• [Seçilmiş bölüm]
- - - -

Kapatma davasıyla birlikte başlayan süreçteki olaylara “yerel-küresel güçler mücadelesi” perspektifinden bakanlar da var.
Bu bakış açısı, “
Türkiye’ye, özellikle dış
politika alanında yön
tayin etme amaçlı” bir
operasyon uygulandığına işaret ediyor. “
Başbakan Recep
Tayyip Erdoğan ve ekibinin
tasfiyesinin” hedeflendiği böyle bir müdahale
Ortadoğu denkleminin şekillenmesini de etkileyecek güce ulaşabilir mi? Soru bu.
“Derin Devlet” kavramını ortaya attığında aynı isimli kitabı yüz binden fazla satan Profesör
Mahir Kaynak şu anda matbaada basım aşamasında olan yeni kitabına “Operasyon Erdoğan” ismini uygun görmüş.
Yayınevi 20 bin adet basma kararı verdiği kitabın duyurusundan sonra gelen talepler üzerine hemen ek 10 bin basımlık hazırlığa girişmiş.
Kaynak, dün kendisine sorduğumda kitabını şöyle özetledi:
“
Kitap, adını bir kişiden aldı ama anlattığı olaylar bütün ülkeyi ilgilendiriyor. Bu, bir ülkenin hikayesidir. Yüzünü ülkesine dönen liderlerin kaderini sorguluyorum. Erdoğan yüzünü ülkesine dönmeye başladı, o yüzden tasfiye ediliyor.”
Mahir Kaynak, Başbakan Erdoğan’ın “milli” yönünü vurguluyor.
Küresel güçlerin bu nedenle Gül-Erdoğan denkleminde Gül’den yana tavır koydukları inancında. Gül’ün, siyasi yasaklı olsa bile
Köşk’te kalacağı ve Gül ekibinin hem yeni partinin liderliğini hem de Türkiye’nin özellikle
dış politikasını yönlendireceğini düşünüyor.
Kişisel olarak, Gül-Erdoğan ilişkisini bir
rekabet veya çatışma zemininde değerlendirmenin gerçekçi olmadığına inanırım. Gül ve Erdoğan’ı “kader ortaklığı yapmış” iki siyasi figür olarak görürüm. Aralarındaki “tarz, söylem, kadro ve hayata bakış açısı farklarını” bilmiyor değilim. Ama bu farklara “nüans” olarak bakarım, çatışma psikolojisinden çok ama çok uzakta olduklarını görürüm.
“Sahnede ya da hayatta kalma açısından zaman zaman aralarındaki farkların vurgulanması ve kamuoyuyla paylaşılmasının” söz konusu olabileceğini dikkate alırım. “Tarihe ben farklı düşünüyorum” notu düşülür. O kadar.

- - - -

• [Yapılacaklar]
1. Mahir Kaynak'ın yeni kitabını ele alan yazıda adı geçen kişileri sıralayın.
2. Mahir Kaynak'ın yeni kitabını ele alan yazıyı kaldığı yerden devam ettirin.
Girdiler başka bir kaynaktan alınmıştır.

• [Sağlanan veriler]
- - - -

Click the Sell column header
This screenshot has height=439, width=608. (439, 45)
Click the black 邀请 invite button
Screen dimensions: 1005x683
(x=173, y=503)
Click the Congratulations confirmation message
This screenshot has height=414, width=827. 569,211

- - - -

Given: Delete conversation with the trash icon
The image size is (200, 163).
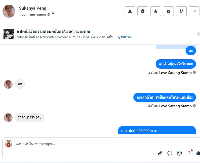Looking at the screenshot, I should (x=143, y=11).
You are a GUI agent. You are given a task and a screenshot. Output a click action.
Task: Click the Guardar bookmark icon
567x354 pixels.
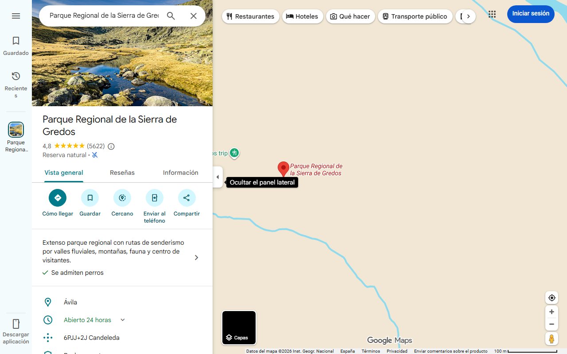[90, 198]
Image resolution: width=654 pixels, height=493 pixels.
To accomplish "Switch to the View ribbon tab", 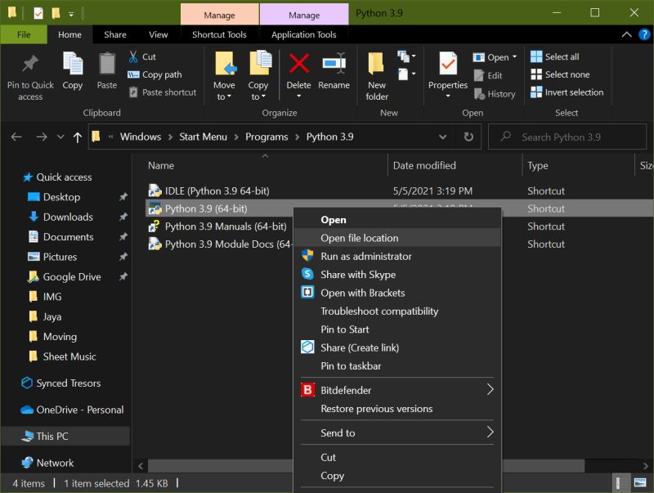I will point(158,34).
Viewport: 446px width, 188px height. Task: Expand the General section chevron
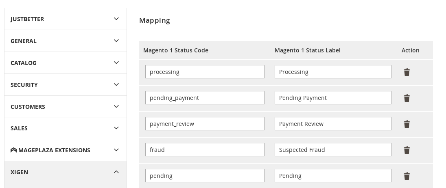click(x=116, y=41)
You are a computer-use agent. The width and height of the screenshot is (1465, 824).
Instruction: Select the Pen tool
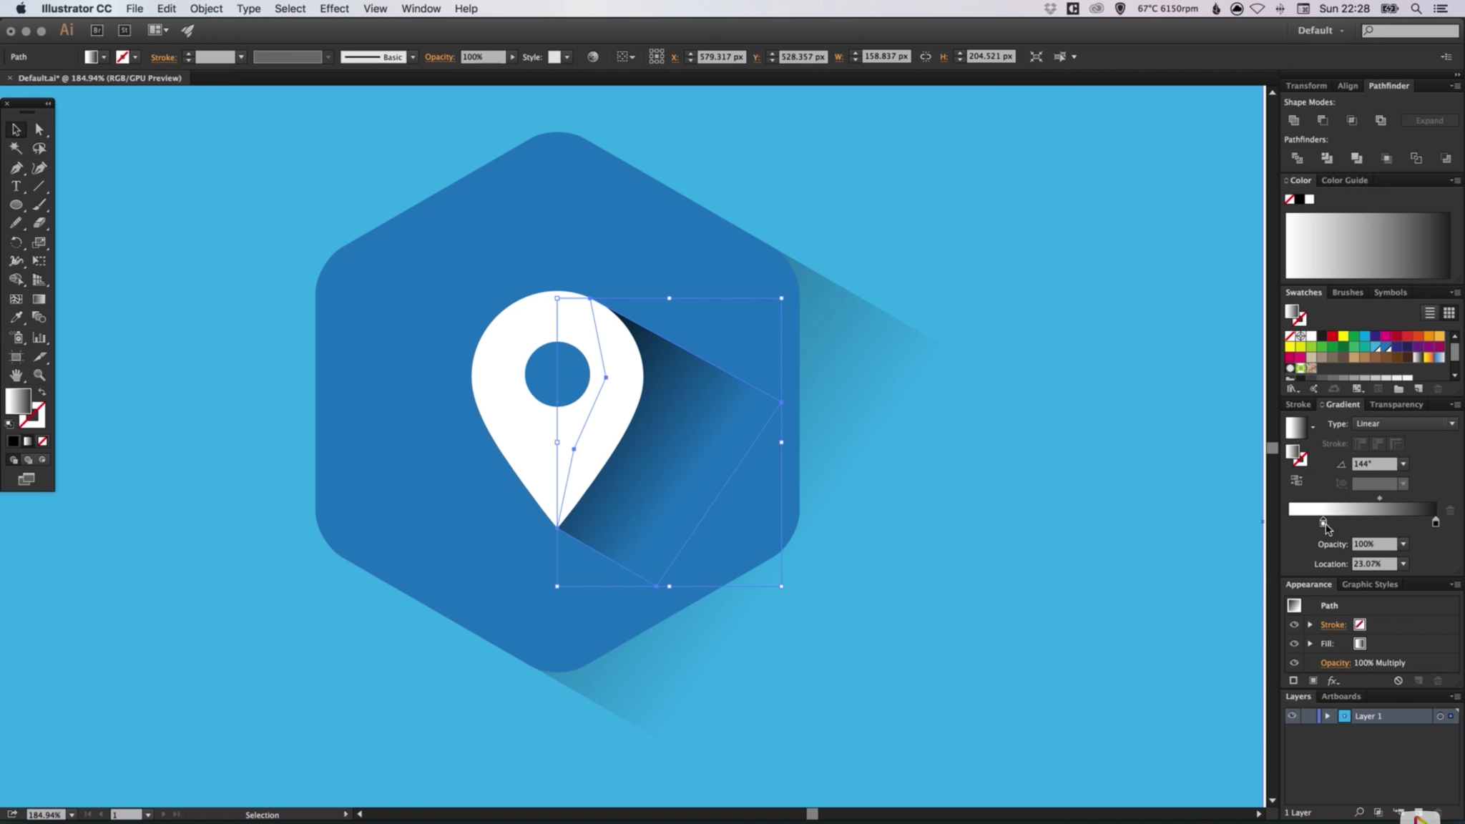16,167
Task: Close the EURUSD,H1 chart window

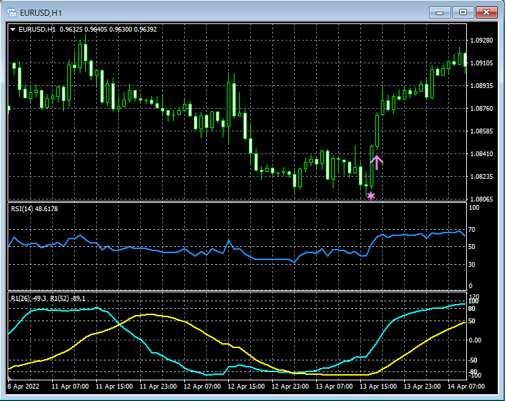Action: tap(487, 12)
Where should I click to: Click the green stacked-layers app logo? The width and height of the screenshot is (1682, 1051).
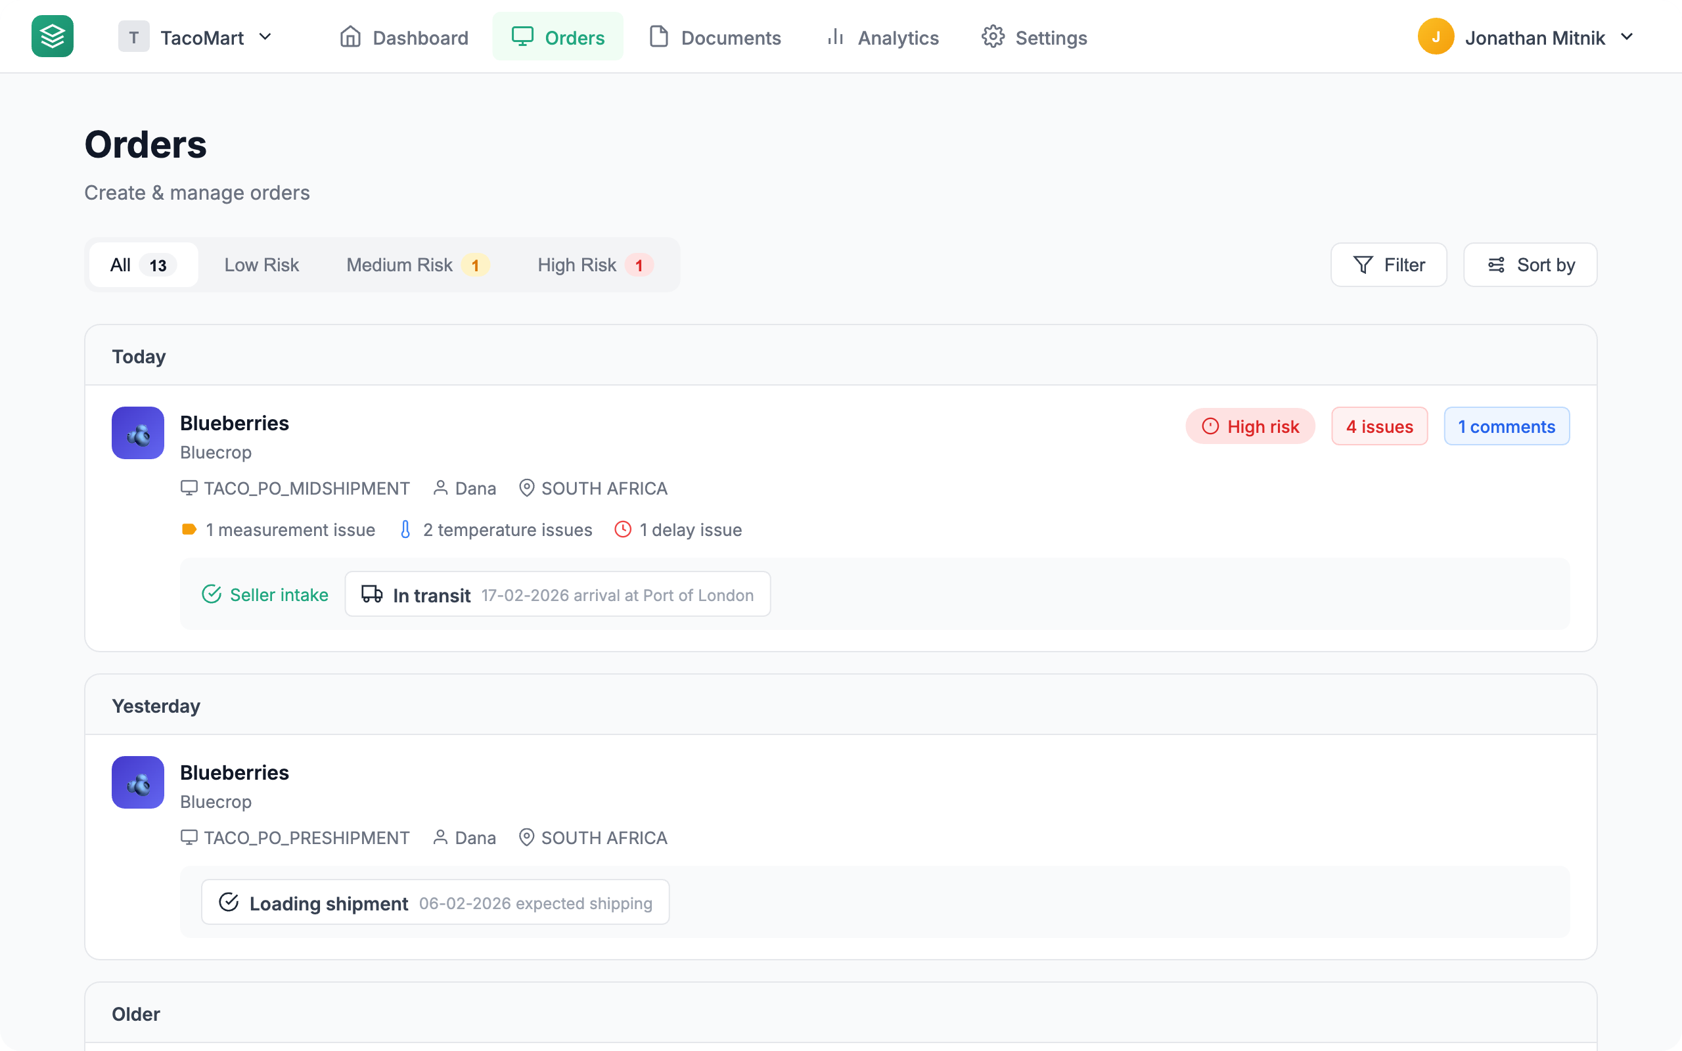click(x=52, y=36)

- - - -

• [Görevlerin yanıtları]
1.
Recep Tayyip Erdoğan
Mahir Kaynak
Gül

2.
Herhangi bir nedenle
AK Parti’nin Gül-Erdoğan fay hattında kırılacağına ve bölüneceğine hiç ihtimal vermem. Ama dediğim gibi, bu benim okumam. Mahir Kaynak ise olaya bambaşka bir pencereden bakıyor. “Operasyon Erdoğan” hikayesi o bakış açısını yansıtıyor. Doğrusu, Erdoğan’ın yerel kimliğinin, milli özelliklerinin çok daha güçlü olduğuna ben de tamamıyla katılıyorum. Açıklamaya çalışayım...
Erdoğan’ın “milli” yönü
Başbakan Erdoğan’ın hayat hikayesine ve yetişme tarzına bakınız. Ruhu Kasımpaşalı. Onu kaybetmiyor. AB ve ABD ile ilişkileri ilgi
çekici bir dalgalanma izliyor. Sık sık hem
Brüksel’e hem de
Washington’a sert çıkışlar yapıyor. Bu konuları merak edenlerin yerinde olsam, Erdoğan ABD’ye ilk ne zaman gitmiş, hatta ilk yurtdışı seyahatini ne zaman yapmış onu öğrenirdim.
“Uluslararası tezgahtan geçmek” diye bir kavram var. Erdoğan o tezgahtan geçmiş birisi değil. Bence Erdoğan’la ilgili sorun, özellikle onun
okyanus ötesi ilişkilerini kurmaya çalışanların kimliklerinden kaynaklanıyor.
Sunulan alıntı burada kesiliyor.